Work to complete: Would you retype exactly the lines below, starting with the one that has "Task: Go to the Alerts tab" and going on through the one that has "Task: Click the list icon beside 个人中心", with no pictures and nothing else?

*** Data for review ***

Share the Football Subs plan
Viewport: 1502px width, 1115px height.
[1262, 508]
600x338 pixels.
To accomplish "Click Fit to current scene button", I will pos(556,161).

*** End of Data for review ***
*** Data for review ***

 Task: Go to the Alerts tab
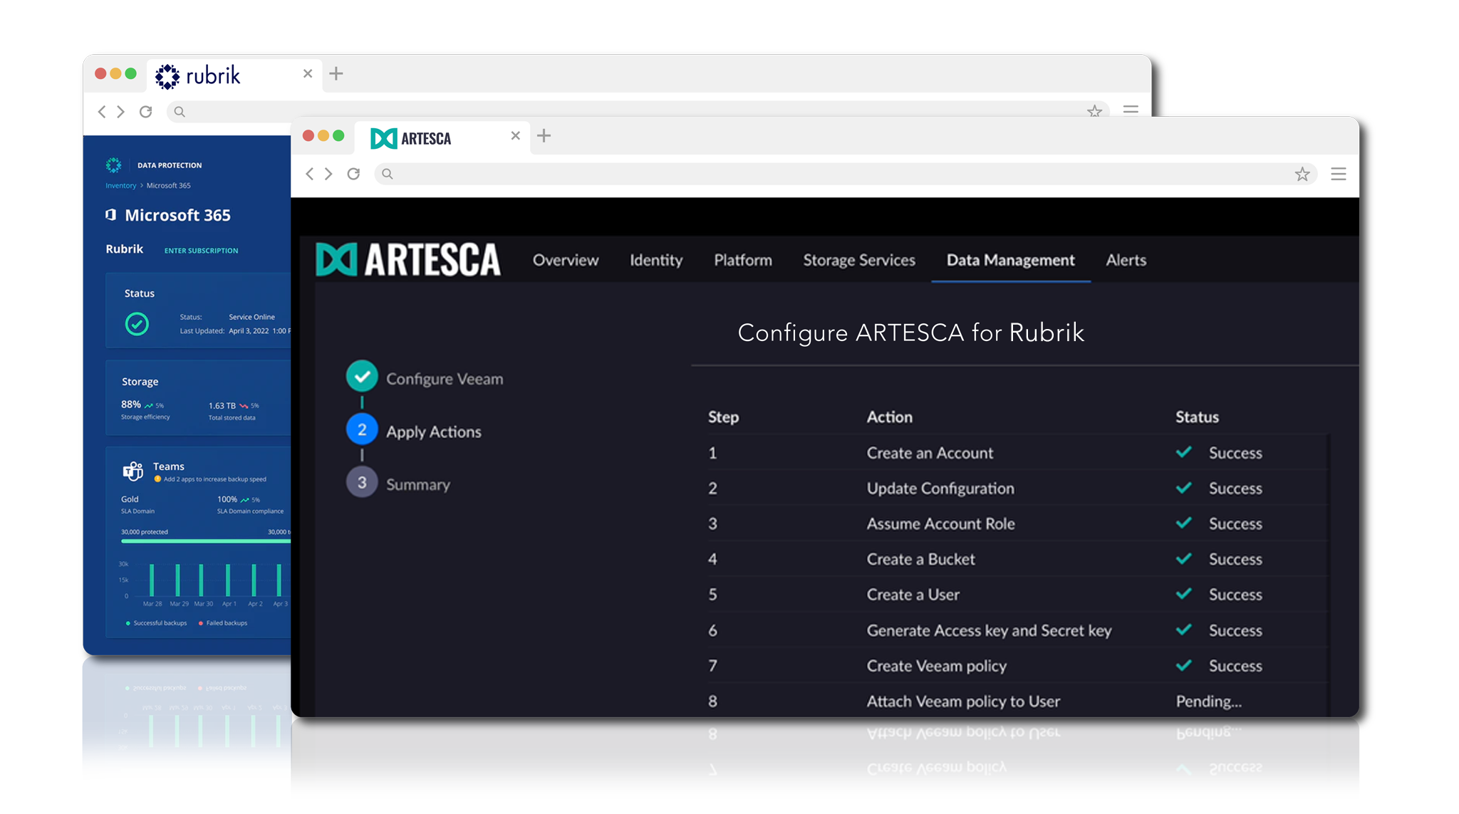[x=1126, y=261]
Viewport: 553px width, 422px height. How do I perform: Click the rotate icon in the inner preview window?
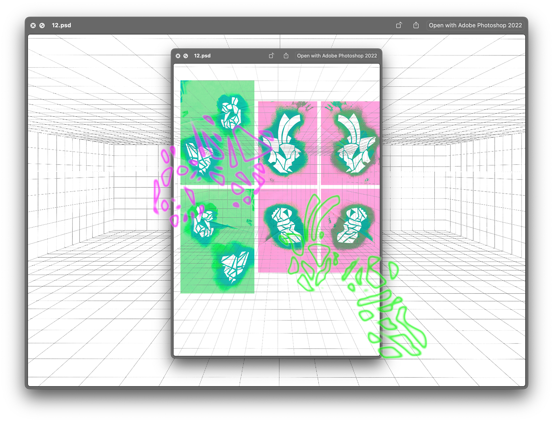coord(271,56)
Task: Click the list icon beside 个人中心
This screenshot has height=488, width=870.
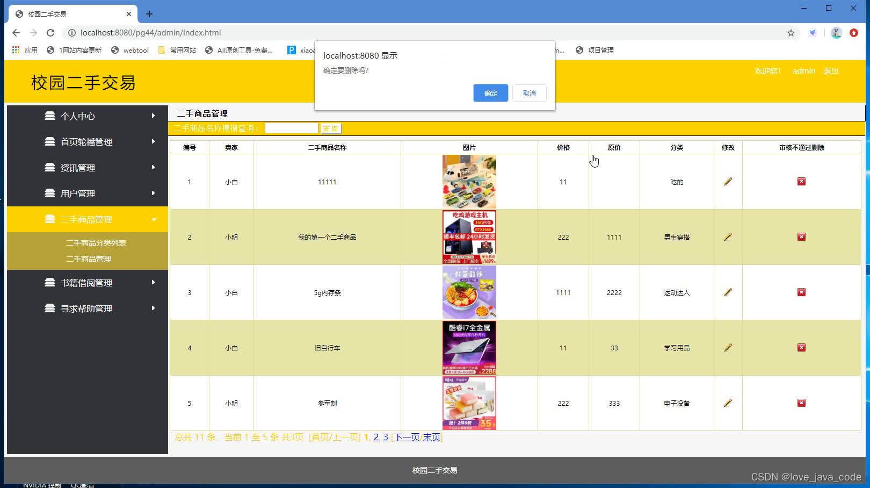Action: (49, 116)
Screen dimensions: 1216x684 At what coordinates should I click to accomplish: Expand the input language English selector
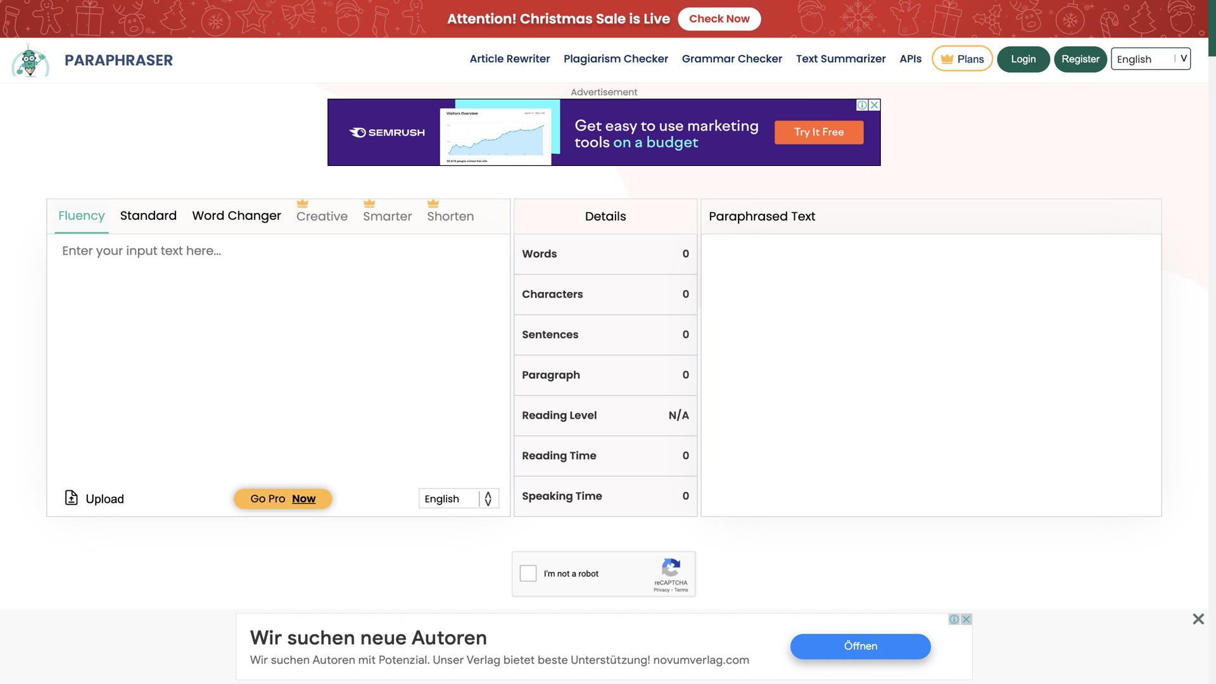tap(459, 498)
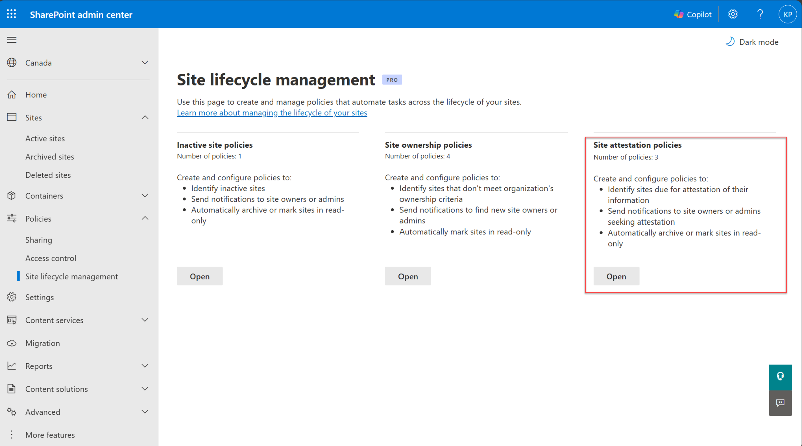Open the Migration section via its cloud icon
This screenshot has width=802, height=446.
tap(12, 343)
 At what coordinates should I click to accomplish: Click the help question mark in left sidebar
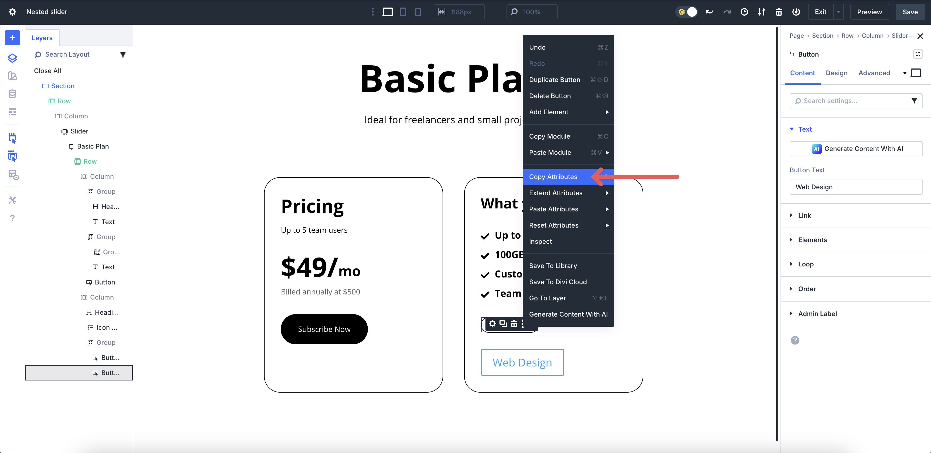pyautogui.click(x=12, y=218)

*** End of Data for review ***
*** Data for review ***

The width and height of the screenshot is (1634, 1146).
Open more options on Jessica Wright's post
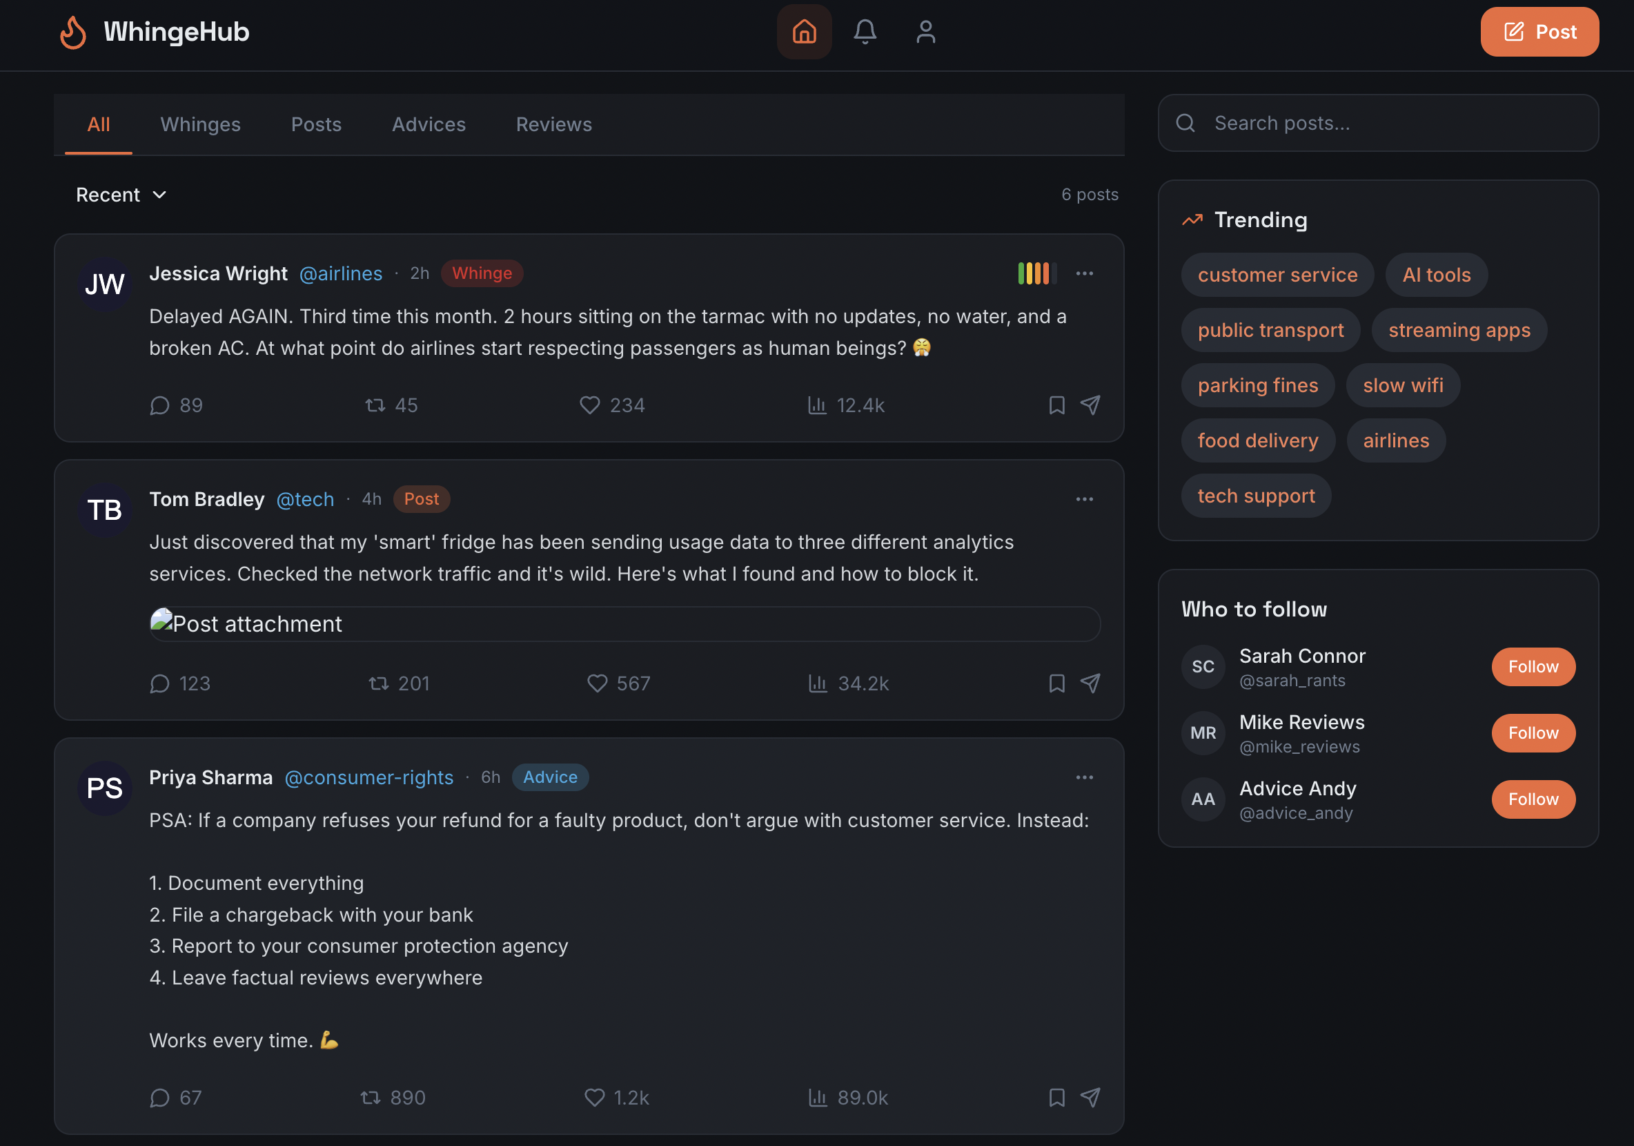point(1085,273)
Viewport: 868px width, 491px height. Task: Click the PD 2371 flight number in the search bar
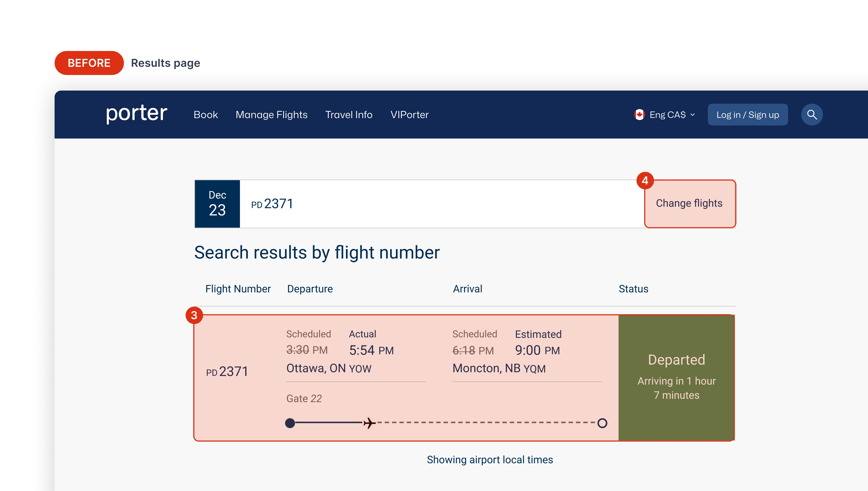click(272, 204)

*** End of Data for review ***

Output for this task:
 Task: Go to the Alerts tab
[x=1126, y=261]
Viewport: 553px width, 422px height. How do I perform: Click the rotate icon in the inner preview window?
coord(271,56)
Task: Click the list icon beside 个人中心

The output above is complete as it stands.